Su bendición es sinónimo de buena suerte.
Kanta y Sudha aguardan a los fieles en el templo hindú de Becharaji, un pueblo a las afueras del estado indio de Gujarat. Sus angulosos rostros masculinos contrastan con los muchos pendientes con los que se adornan estas dos hijras, como se conoce allí a los transexuales. Con cierta incomodidad, pero también con esperanza, muchos visitantes acuden a ellas con sus hijos en busca de su bendición.
Para los hindúes de India, los hijras son sagrados. Se los considera tocados por los dioses y su bendición es sinónimo de buena suerte. Por eso, a menudo se los invita a bodas, nacimientos, inauguraciones de viviendas y otras celebraciones a cambio de cuantiosas propinas. Otros recorren los vagones de trenes o esperan a los conductores en los semáforos en rojo para conseguir dinero por sus buenos deseos.
En el templo de Becharaji puede verse a muchos hijras entre la multitud, pues allí reside una importante diosa: Mahuchara Mata. La pequeña estatua dorada, que representa a una mujer empuñando una espada, se sitúa en un altar con forma de cueva en medio del complejo religioso. «Todos los años acuden decenas de miles de hijras para ser bendecidos por la deidad», señala Gunvant B. Joshi miembro del comité del templo.
En la epopeya india «Mahabharata», explica Joshi, el héroe Arjuna se viste de mujer en Becharaji y vive un año como transexual. Así, pasa a llamarse Brihannala y comienza a enseñar baile y canto en palacio. Antes de su transformación, esconde su flecha y su arco en el árbol que hoy sigue estando en el patio del templo.

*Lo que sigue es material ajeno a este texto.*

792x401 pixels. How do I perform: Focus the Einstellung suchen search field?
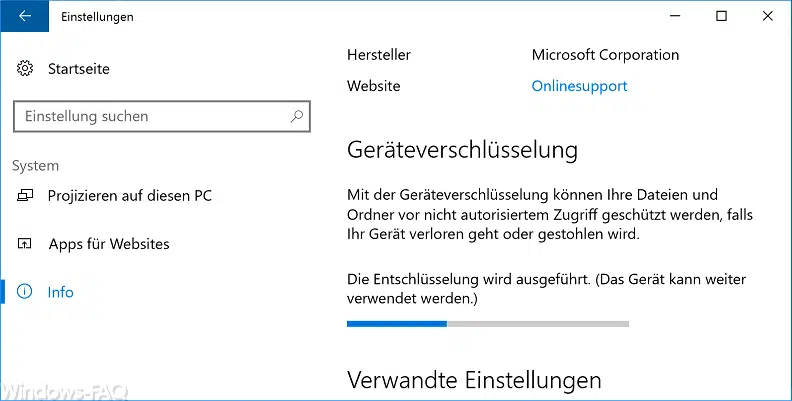(x=150, y=116)
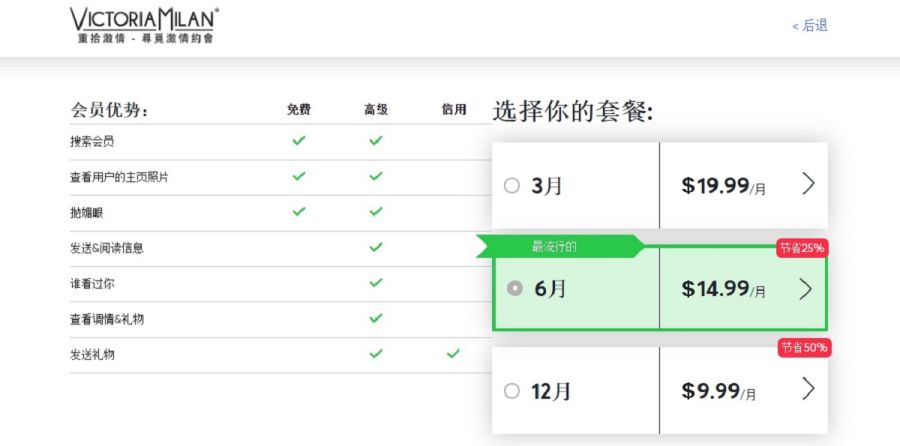Click the 抛媚眼 feature row label
Viewport: 900px width, 446px height.
click(87, 212)
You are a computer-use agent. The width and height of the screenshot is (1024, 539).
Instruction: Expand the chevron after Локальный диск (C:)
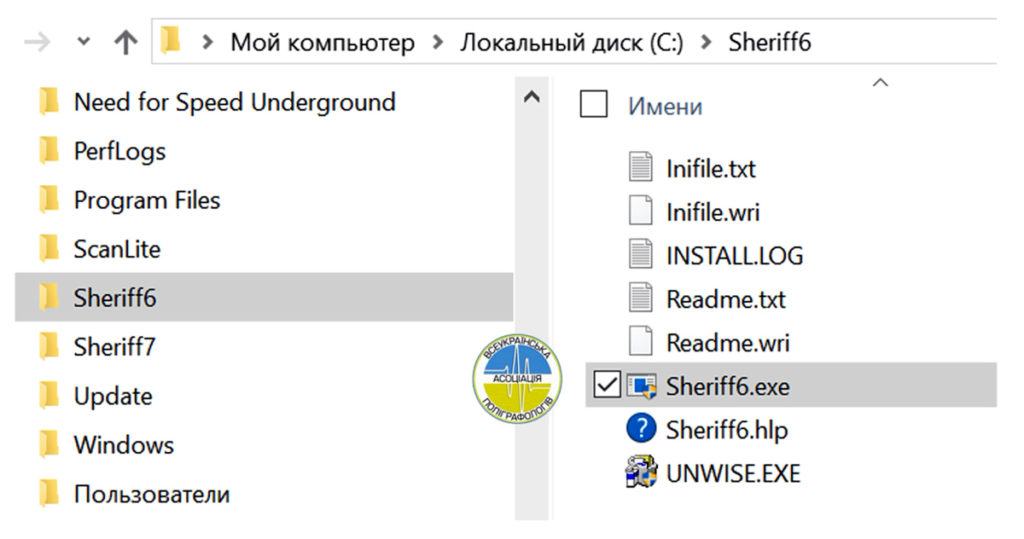pyautogui.click(x=706, y=43)
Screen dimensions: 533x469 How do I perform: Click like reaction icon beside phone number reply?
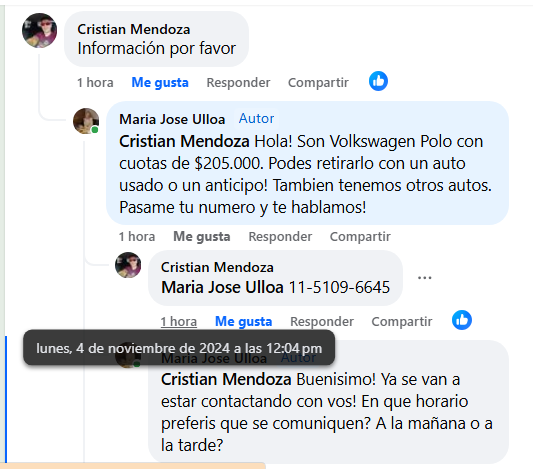462,320

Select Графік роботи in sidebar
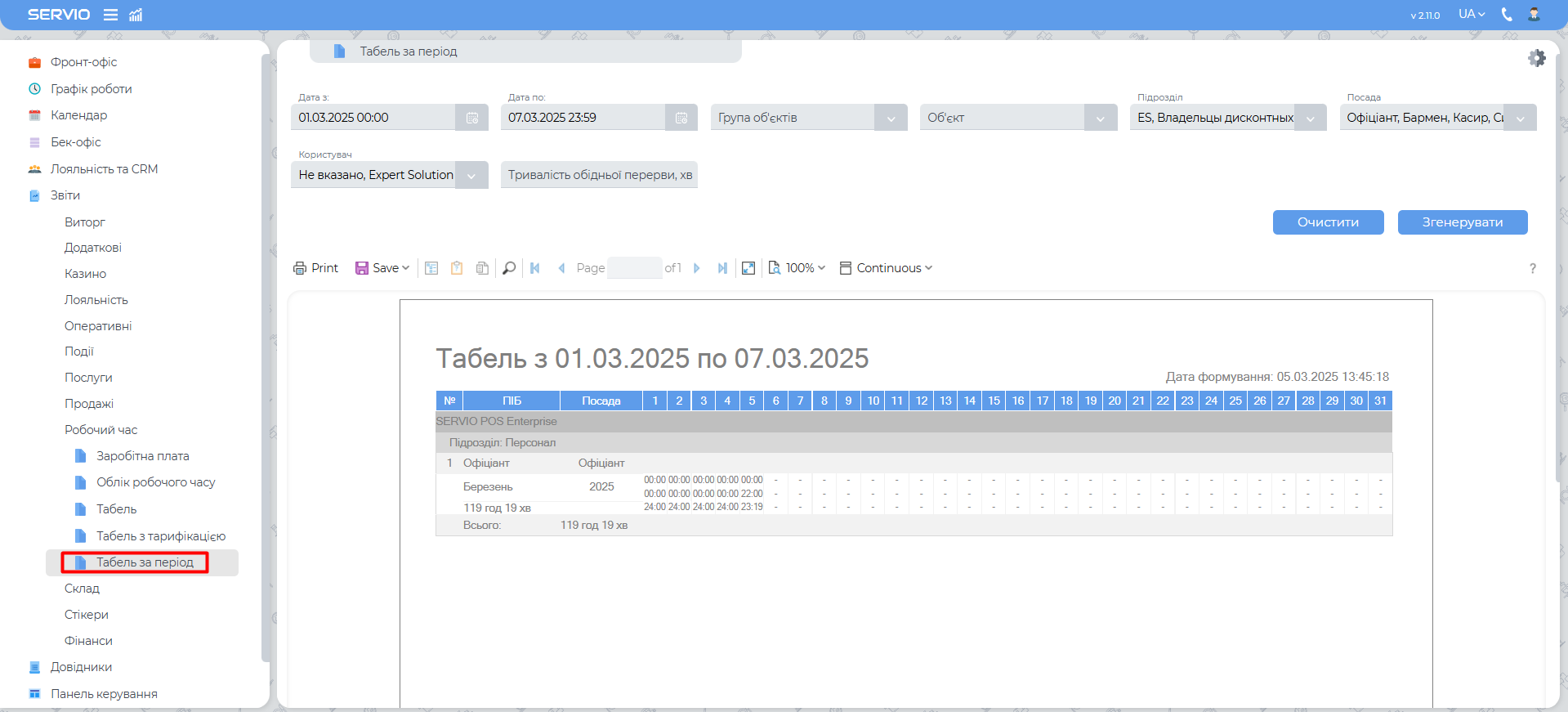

No obstante, esa no es la única leyenda de Becharaji. Según cuenta la tradición, una vez el jefe del pueblo tuvo una hija, pero como necesitaba un hijo para continuar con la línea sucesoria, decidió sencillamente anunciar que había nacido un varón. Después, al pequeño lo casaron con una chica de un pueblo cercano. Un día, el «niño» fue con una yegua al estanque del pueblo y, cuando ésta bebió agua, se transformó en semental. La niña también bebió y se convirtió en chico. «Así que el jefe del pueblo se ahorró el embrollo», cuenta Joshi.
Actualmente, varias decenas de hijras residen en la casa de invitados junto al templo. «Somos los jóvenes de la diosa, que nos ayuda en la vida», explica Gita. «Hemos consagrado nuestras vidas a la fe», dice sentada junto a Kanta y Sudha. Según cuenta, es incapaz de imaginarse la vida como empleada en una oficina, trabajando en el campo o como ama de casa en una familia.
En cualquier caso, eso sería difícil: aunque la mayoría de hindúes en India cree que los hijras poseen una fuerza especial, los apartan de sus familias y de la sociedad. En abril, el Tribunal Supremo del país dictó que es necesario proteger especialmente a las comunidades de hijras debido a su enorme retraso económico y social.
Según calculan las organizaciones humanitarias, en India viven unos dos millones de hijras, aunque no hay cifras oficiales al respecto. La activista Laxmi Narayan Tripathi denuncia que son discriminados en todas partes, desde autobuses y trenes hasta cuando buscan un baño o agua potable. «Incluso se los expulsa de los hospitales y a menudo son víctimas de burlas y risas».
Para el centro de investigación sobre la igualdad en Delhi, los transexuales cuestionan la concepción básica de la relación entre el cuerpo y la identidad. Y eso es tan fascinante como provocador. «Puede conllevar el valor exótico de ser ‘diferente’, pero también supone convertirse en invisible, ridículo, terrible o repugnante para los demás».